Instruções das tarefas |
1. Indique se cada afirmação a seguir está de acordo com o texto sobre o ajuste fiscal, respondendo sim ou não e citando literalmente as palavras do texto que decidem a questão: (a) o desemprego deve chegar a 10%; (b) o limite de tolerância da inflação definido em lei é de 9%; (c) a meta de superavit primário de 2015 foi reduzida para 0,15% do PIB.
2. Segundo o texto sobre o ajuste fiscal, qual é o deficit previsto no projeto de Orçamento de 2016 enviado ao Congresso?
3. Transcreva, do texto sobre o ajuste fiscal, o trecho que se inicia com as palavras "Na avaliação dos" e termina com "da política monetária.".

===== Fonte =====

Há muitos questionamentos entre os especialistas sobre a eficácia desse possível arrocho. O argumento mais forte dos que são contra o aumento dos juros é o de que a economia enfrentará, no primeiro trimestre do ano que vem, o seu pior momento. O desemprego deve atingir níveis alarmantes, chegando aos 10%, e, endividadas, as famílias tenderão a decretar calote em boa parte das dívidas. Os mais pessimistas já falam na hipótese de convulsão social, o que, para o governo, será um problema enorme se o processo de impeachment da presidente Dilma Rousseff se estender até lá.

 

Na avaliação dos que não veem outra alternativa ao BC, a não ser pesar a mão na Selic, a justificativa principal é a inflação. Mesmo que, no início de 2016, já se vejam indicadores mensais melhores, no acumulado de 12 meses, o Índice de Preços ao Consumidor Amplo (IPCA) continuará rodando na casa dos 9%, muito distante do limite de tolerância definido em lei, de 6,5%. O entendimento é de que, ao não fazer nada para forçar a queda da carestia, o BC estará se rendendo à visão que prevalece no mercado financeiro de que está de mãos atadas para agir, especialmente por causa da tal dominância fiscal, que tira todo o efeito da política monetária.

 

Intrigas

 

Independentemente do ponto de vista, há um fator de convergência entre os especialistas: mais uma vez, a economia terá de pagar o preço dos erros cometidos pelo governo, parte deles já no segundo mandato de Dilma. Assim que teve a reeleição consagrada pelas urnas, a petista indicou que faria um ajuste fiscal consistente para que a inflação entrasse nos eixos. Surpreendentemente, nomeou Joaquim Levy para o Ministério da Fazenda, sinalizando que, a partir daquele momento, tudo seria diferente em relação aos quatro anos anteriores. Ao mesmo tempo, o BC passou a elevar os juros.

 

O ajuste fiscal prometido com tanta ênfase, entretanto, não veio. E não aconteceu por causa do próprio governo. Em vez da conciliação para o bem do país, prevaleceram as divergências. O primeiro sinal claro de que não havia um real comprometimento do Palácio do Planalto com a arrumação das contas públicas foi a redução da meta de superavit primário de 2015 de 1,1% para 0,15% do Produto Interno Bruto (PIB) e dos anos seguintes.

 

O ápice do descompromisso com o ajuste fiscal, contudo, foi o envio, para o Congresso, do projeto de Orçamento de 2016 com previsão de deficit de R$ 30,5 bilhões. O mais gritante é que, até hoje, mesmo com Levy prometendo economizar 0,7% do PIB para pagar os juros da dívida, ainda não há meta definida para o ano que vem. O ajuste fiscal continua sendo uma promessa, regada à muita intriga na equipe econômica.

===== Dados =====

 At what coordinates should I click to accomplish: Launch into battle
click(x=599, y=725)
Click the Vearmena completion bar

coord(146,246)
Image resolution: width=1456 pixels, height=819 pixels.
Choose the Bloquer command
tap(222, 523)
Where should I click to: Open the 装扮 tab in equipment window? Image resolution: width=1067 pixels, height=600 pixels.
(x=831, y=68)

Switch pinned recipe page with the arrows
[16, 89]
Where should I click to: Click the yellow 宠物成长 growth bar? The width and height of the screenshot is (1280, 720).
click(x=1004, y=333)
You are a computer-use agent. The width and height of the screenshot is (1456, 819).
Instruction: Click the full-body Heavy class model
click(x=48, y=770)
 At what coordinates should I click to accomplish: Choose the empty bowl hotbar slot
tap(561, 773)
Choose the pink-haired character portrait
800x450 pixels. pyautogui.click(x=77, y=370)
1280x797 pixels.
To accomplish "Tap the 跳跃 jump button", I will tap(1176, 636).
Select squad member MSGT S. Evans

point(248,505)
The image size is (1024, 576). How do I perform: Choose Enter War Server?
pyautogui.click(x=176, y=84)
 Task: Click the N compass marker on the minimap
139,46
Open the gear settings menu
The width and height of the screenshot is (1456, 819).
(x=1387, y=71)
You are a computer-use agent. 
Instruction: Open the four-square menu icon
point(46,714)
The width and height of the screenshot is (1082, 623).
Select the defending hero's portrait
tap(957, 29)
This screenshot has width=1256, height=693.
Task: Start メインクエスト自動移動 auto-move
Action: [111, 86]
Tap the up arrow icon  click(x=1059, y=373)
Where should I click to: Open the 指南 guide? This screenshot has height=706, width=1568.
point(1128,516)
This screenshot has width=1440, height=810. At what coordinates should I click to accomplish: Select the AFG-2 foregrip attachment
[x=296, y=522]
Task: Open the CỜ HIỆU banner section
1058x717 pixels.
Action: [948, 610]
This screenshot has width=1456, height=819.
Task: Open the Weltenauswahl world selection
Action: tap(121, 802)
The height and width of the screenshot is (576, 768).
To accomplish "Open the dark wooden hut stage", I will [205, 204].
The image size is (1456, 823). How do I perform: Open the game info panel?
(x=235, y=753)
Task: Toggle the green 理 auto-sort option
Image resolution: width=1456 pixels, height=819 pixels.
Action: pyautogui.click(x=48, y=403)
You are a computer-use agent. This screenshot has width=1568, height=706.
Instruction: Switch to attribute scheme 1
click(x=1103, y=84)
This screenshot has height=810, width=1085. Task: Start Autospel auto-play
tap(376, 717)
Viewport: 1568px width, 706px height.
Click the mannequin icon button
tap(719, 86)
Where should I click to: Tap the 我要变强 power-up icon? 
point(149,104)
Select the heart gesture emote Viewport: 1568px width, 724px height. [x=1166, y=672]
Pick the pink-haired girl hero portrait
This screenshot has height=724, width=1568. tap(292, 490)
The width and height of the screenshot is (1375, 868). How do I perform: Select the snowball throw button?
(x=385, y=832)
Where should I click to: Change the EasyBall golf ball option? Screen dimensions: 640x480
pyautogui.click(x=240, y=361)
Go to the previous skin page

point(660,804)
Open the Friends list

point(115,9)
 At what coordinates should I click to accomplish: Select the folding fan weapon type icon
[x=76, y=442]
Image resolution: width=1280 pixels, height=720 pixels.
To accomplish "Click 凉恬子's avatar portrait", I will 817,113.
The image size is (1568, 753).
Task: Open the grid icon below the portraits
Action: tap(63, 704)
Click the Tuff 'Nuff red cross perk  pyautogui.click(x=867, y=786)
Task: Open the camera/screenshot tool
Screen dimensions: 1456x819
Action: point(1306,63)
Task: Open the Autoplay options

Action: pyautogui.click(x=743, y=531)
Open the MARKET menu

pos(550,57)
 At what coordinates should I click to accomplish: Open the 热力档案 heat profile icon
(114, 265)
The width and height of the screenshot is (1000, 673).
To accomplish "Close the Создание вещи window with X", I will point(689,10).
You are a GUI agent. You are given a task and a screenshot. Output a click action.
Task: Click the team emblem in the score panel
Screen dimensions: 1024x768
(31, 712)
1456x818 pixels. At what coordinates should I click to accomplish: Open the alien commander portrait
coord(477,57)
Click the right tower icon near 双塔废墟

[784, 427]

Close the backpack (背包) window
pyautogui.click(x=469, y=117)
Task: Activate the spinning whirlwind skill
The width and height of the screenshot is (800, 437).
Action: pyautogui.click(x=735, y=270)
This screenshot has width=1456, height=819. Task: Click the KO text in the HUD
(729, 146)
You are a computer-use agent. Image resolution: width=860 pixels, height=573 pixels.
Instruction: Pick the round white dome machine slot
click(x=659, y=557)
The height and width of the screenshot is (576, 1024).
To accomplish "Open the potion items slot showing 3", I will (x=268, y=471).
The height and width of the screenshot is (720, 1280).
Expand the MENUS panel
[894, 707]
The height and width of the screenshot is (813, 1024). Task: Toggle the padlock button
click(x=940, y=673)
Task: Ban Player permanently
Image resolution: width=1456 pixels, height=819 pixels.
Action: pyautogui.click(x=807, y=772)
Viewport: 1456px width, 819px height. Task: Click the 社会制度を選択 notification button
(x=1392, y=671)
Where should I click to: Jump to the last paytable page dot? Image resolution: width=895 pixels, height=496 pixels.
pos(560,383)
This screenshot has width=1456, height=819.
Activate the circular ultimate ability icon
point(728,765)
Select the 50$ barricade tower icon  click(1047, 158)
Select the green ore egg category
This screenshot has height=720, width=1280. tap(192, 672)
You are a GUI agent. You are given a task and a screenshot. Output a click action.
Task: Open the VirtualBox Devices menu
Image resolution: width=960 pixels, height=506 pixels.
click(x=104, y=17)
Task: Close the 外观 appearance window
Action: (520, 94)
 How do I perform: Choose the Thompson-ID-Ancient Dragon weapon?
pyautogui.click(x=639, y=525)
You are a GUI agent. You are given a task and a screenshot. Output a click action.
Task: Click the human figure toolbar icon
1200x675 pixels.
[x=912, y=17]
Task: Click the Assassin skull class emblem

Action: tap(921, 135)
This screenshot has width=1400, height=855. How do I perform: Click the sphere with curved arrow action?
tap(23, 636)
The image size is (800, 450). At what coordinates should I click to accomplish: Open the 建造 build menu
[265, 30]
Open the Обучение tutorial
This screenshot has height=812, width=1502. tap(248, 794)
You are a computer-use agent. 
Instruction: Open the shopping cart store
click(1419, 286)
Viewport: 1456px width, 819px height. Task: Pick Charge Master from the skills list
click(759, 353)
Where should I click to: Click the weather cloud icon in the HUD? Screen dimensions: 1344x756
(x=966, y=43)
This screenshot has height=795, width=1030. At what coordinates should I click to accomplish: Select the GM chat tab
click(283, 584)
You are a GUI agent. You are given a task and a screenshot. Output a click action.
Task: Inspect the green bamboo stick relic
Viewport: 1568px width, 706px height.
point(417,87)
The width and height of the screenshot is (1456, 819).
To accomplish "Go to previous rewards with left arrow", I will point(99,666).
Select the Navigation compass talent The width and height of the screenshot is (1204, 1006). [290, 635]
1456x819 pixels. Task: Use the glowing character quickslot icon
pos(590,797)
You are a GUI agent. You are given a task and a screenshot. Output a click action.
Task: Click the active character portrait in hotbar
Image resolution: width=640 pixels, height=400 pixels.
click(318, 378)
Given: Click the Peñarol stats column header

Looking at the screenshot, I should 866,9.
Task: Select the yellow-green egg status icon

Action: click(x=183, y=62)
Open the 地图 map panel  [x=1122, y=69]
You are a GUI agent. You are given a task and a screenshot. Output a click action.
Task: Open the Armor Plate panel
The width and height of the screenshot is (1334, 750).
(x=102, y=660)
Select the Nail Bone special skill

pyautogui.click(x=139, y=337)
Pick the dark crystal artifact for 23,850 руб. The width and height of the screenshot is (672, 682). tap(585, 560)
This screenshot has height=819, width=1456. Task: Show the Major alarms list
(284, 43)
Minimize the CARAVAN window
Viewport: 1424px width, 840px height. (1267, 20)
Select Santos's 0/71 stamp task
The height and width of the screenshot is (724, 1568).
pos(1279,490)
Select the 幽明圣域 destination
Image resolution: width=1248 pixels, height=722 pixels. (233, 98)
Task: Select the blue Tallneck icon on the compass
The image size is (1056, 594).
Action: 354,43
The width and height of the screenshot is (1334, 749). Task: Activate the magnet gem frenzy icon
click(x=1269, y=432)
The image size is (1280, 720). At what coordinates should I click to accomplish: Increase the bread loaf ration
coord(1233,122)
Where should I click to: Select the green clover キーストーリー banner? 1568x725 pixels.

=====

Resultados |
1.
(a) Sim: "O desemprego deve atingir níveis alarmantes, chegando aos 10%".
(b) Não: "muito distante do limite de tolerância definido em lei, de 6,5%".
(c) Sim: "a redução da meta de superavit primário de 2015 de 1,1% para 0,15% do Produto Interno Bruto (PIB)".

2. R$ 30,5 bilhões.

3.
Na avaliação dos que não veem outra alternativa ao BC, a não ser pesar a mão na Selic, a justificativa principal é a inflação. Mesmo que, no início de 2016, já se vejam indicadores mensais melhores, no acumulado de 12 meses, o Índice de Preços ao Consumidor Amplo (IPCA) continuará rodando na casa dos 9%, muito distante do limite de tolerância definido em lei, de 6,5%. O entendimento é de que, ao não fazer nada para forçar a queda da carestia, o BC estará se rendendo à visão que prevalece no mercado financeiro de que está de mãos atadas para agir, especialmente por causa da tal dominância fiscal, que tira todo o efeito da política monetária.